Yours is not the first story I’ve heard like this. The guilt, the shame of being forced to euthanize for behavioural problems, the pitbull advocates blaming everything but the actual dog itself, the fear and trauma that follows when a beloved dog attacks someone.
Here’s the kicker.
It wouldn’t have mattered if you *did* make some handling errors. Most dogs are resilient. There’s time to learn to correct them. With pitbulls, all too often handling errors are blamed and it often isn’t true. Just walk down your street and watch how many dogs owners are clearly unable to manage their dog’s behaviour or can’t/won’t even teach the dog a simple “heel” command. Even with larger dogs it’s rare that inexperienced handling ends in tragedy.
I worked with plenty of dogs that were poorly handled. Very rarely did that make them vicious. Those that were truly vicious and not just posturing–were clearly genetically flawed. And that’s what pitbulls are in so many cases like yours–bred to be genetically flawed.
Viciousness in pitbulls isn’t a bug. It’s a feature.
Now you have the opportunity, dear writer, to understand what kind of bond a companion dog and a human can share. Once that relationship has happened with a dog, it’s hard to convince that dog owner that getting a risky dog is ever worth it.
The best to you.
We have to remember that this individual is in “recovery” after being a pit bull person. Of course mistakes are going to be made such as calling a pit bull puppy, arguably a highly profitable dog for a shelter, a rescue and calling that transaction adoption. Also mistakes such as trying to take the dog back to the shelter which risks it getting rehomed to someone else. This person made the right decision by putting his dog down and deciding to stay away from the breed forever more. By reaching out to DBO, he/she is working through reprogramming.
I have to commend the writer for not only coming to the tough realization that their pet was no longer a pet, but doing the absolute right thing and having it put down immediately. Not many people can even admit they were wrong, much less take responsibility for it.
A man across my street was attacked by two pit bulls that got loose. The victim was just taking a walk! The dogs were owned by a pit breeder, and thankfully animal control came in time. When I yelled at the two dogs from across the street (the victim, already bitten in the groin, had found refuge in a screened porch) they came for me, and I will never forget that wild look in their eyes. Vicious.

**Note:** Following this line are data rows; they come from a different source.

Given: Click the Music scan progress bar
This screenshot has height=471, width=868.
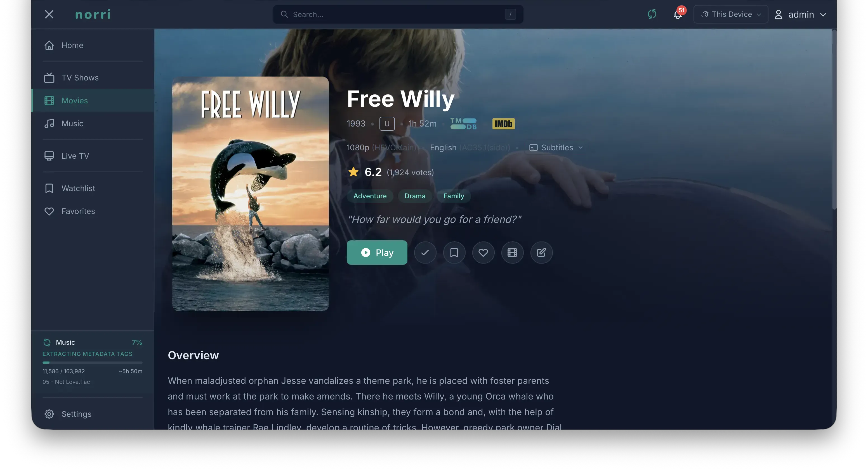Looking at the screenshot, I should click(x=92, y=363).
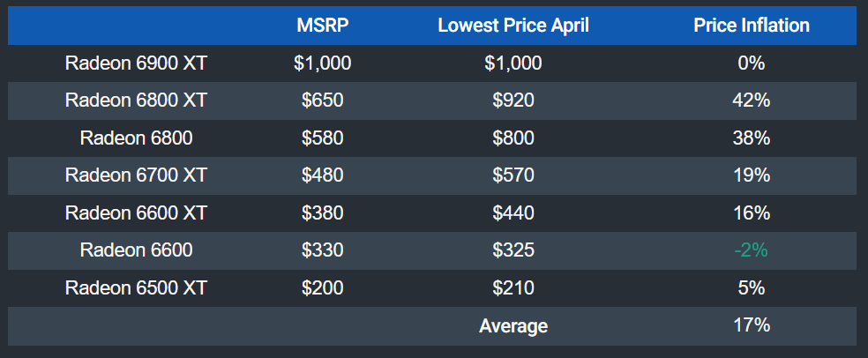868x358 pixels.
Task: Click the 38% inflation value
Action: point(752,138)
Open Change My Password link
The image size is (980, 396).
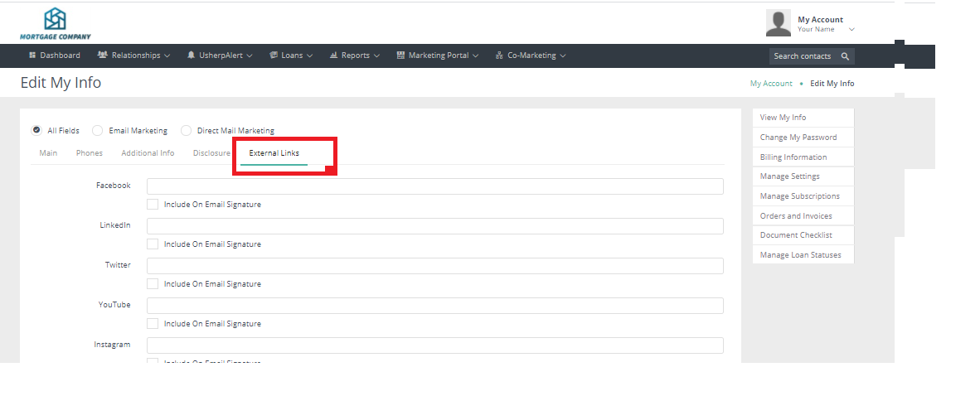pyautogui.click(x=798, y=138)
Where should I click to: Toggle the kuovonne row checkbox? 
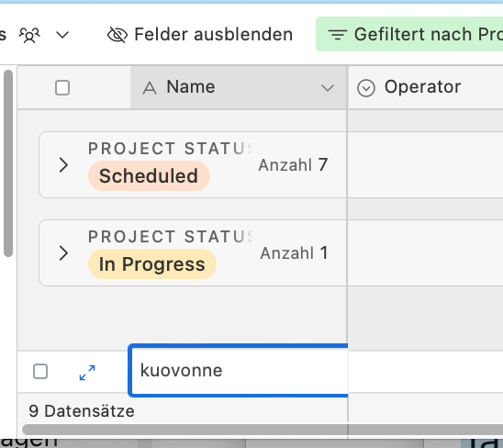pos(40,371)
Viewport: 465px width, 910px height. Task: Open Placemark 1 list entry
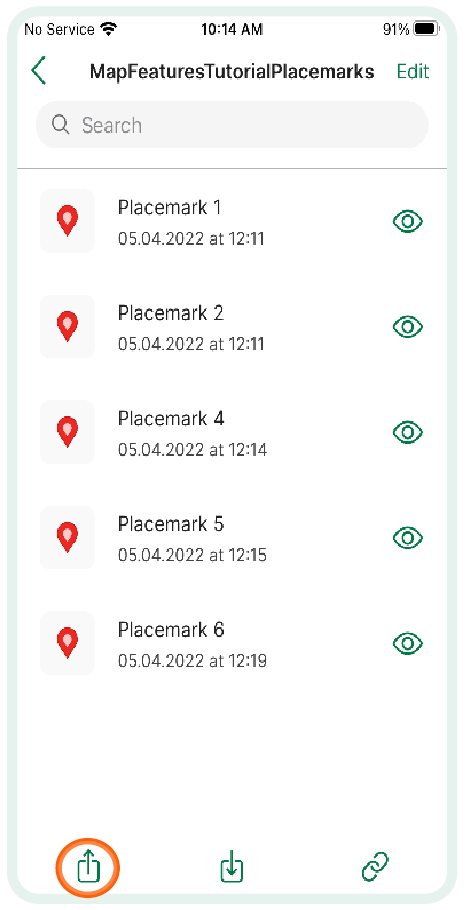coord(232,222)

We euthanized many PITBULLS that were raised in perfectly loving homes for years and then suddenly and without any provocation attacked and or killed the toddler or the household cat it grew up with.
It’s called idiopathic aggression.
In my 18+ years we only euthanized one other breed of dog for this and that was a old senile Labrador, other than that…it’s PITBULLS !

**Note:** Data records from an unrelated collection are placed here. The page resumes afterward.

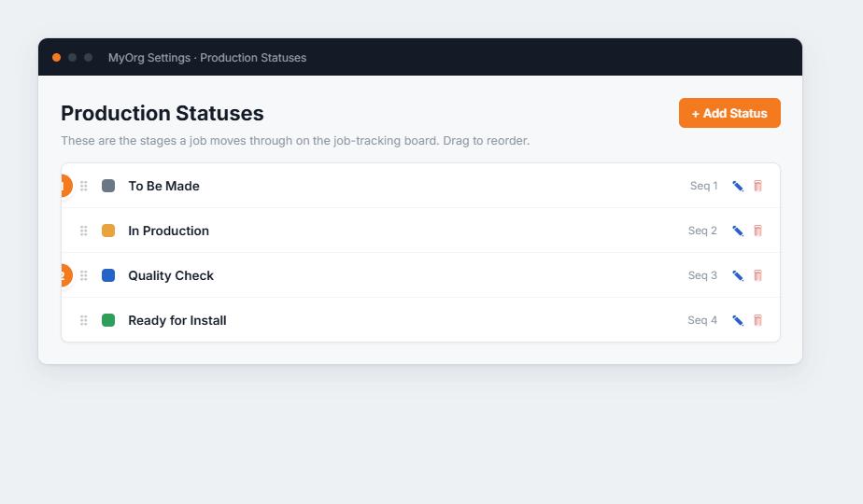Click the In Production drag handle
Image resolution: width=863 pixels, height=504 pixels.
point(84,231)
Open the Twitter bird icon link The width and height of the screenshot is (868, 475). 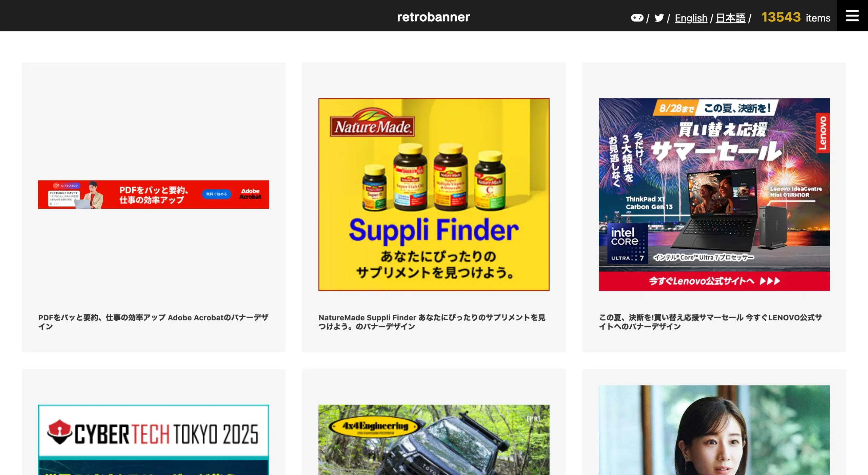(x=659, y=18)
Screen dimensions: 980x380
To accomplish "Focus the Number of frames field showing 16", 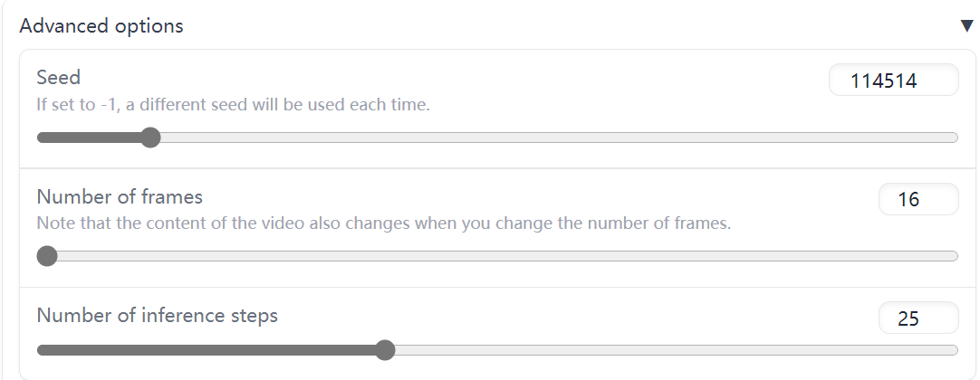I will (918, 199).
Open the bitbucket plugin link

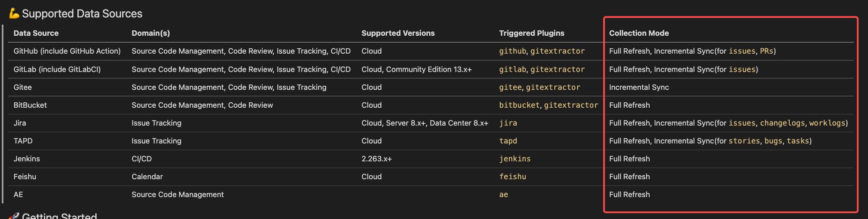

We also banned this breed from our boarding facility.
It was just too much of a liability to our Kennel staff which is One Employee on the weekends .
Amazes me of the deceit of some rescue facilities. Call pitbulls and pitbull mixes “Boxer mix” or “Lab mix”. You look at the dog and has the giant bullet head and tiny eyes with that gigantic mouth! And the ridiculous names like pibble and pittie and putting sunglasses on them and refer to them as “lovebugs’. My county banned them.

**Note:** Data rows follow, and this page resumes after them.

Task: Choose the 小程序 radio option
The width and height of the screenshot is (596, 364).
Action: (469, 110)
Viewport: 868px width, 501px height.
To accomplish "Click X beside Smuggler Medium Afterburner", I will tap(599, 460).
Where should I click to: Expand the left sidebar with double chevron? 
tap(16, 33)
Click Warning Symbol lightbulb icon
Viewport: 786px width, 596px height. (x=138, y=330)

In my opinion, no pit bulls should be sold by shelters or rescues. If the owner cannot keep it, euthanasia is available.
In Indianapolis, the top position for Animal Control was a revolving door when pit bulls were euthanized. Now that pit bulls are adopted, the director stays.
On another subject, Animal Control stole four beautiful long haired designer kittens from the breeder, filed abuse/neglect, and the local shelter represented these kittens as abused. Even the police report said condition acceptable, and they were vaccinated and well socialized.
The breeder could not get the kittens back because she had to put up $450 per kitten per month to have a chance to reclaim them. She won in court so the police officer involved has targeted her again. She has asked for his badge.
When shelters scream abuse, just maybe they are lying.